To some extent, deep learning mimics what happens in the human brain, but the degree of imitation is very shallow – which may explain why its intelligence sometimes seems limited. In fact, backpropagation does not decipher the mind by deeply exploring the brain and interpreting the thought itself. Its foundation is actually the learning mode of how the animals use the trial and error method in the conditioned reflex experiment. Many of its great leaps have not incorporated some new insights into neuroscience, but technological improvements that have been accumulated in mathematics and engineering over the years. Our understanding of intelligence is only a drop in the ocean compared to what we don't know yet.
"Engineering before physics"David Duvenaud, an assistant professor at the University of Toronto, says that deep learning is like "engineering before physics." He explained this: "Someone wrote an article saying, 'I made this bridge!' Another person made a paper: 'I made this bridge, it fell down - then I added The pillar, it stands up. 'Then the pillar became a big hit. Some people thought of using the bridge arch, 'the bridge arch is great!' But after you have the physics, you understand how to build a bridge can not fall, why He said that until recently, the artificial intelligence community began to enter the stage of actually understanding it.
Sinton believes that overcoming the limitations of AI is to establish a "bridge between computer science and biology." In this view, backpropagation is a "bio-inspired calculation" victory. Its inspiration is not from engineering, but psychology. Now, Sinton is exploring a new approach.

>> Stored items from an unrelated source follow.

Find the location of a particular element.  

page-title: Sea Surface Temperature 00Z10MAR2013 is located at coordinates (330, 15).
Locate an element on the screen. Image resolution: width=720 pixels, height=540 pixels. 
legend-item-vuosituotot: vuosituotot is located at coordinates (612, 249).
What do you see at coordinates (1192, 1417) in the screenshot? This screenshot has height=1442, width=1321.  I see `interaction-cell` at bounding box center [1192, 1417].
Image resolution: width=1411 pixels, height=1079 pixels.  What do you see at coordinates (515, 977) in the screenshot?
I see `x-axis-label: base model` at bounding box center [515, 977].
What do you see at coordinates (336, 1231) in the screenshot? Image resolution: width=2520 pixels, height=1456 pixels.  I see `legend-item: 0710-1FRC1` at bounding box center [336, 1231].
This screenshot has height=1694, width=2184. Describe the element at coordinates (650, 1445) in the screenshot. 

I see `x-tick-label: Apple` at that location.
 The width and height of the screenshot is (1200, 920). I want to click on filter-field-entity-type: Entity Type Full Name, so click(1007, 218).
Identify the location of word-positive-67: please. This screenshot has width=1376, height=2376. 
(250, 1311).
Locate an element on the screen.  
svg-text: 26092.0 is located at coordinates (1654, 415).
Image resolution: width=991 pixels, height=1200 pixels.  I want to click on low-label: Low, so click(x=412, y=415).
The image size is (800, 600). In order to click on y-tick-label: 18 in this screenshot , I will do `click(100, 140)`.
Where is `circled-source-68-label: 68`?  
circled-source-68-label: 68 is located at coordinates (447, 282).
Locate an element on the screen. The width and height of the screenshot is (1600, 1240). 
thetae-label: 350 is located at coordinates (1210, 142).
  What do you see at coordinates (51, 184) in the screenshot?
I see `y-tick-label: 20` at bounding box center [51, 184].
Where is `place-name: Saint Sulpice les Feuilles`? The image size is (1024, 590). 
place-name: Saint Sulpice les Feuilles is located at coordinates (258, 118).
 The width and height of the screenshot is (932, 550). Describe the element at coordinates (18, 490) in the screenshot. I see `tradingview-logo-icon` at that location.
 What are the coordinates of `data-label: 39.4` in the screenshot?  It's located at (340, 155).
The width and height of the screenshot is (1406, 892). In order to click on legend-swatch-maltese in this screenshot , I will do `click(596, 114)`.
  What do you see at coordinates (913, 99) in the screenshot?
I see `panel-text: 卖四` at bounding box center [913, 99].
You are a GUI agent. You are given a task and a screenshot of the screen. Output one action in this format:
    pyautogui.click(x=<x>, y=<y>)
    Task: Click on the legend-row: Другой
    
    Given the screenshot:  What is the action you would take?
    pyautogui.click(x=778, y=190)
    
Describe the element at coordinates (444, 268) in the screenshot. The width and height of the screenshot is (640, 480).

The current neural network is composed of huge planar layers, but in the human neocortex, the real neurons are not only horizontally stratified, but also vertically arranged in columns. Hinton believes that he knows what the use of these columns is—for example, even if our perspective changes, we can identify objects—so he is building a similar “capsule†to test this theory. So far, capsules have not greatly improved the performance of neural networks. However, the back-propagation he proposed 30 years ago did not show amazing results until recently.
"It may not work for a while," he said of the capsule theory.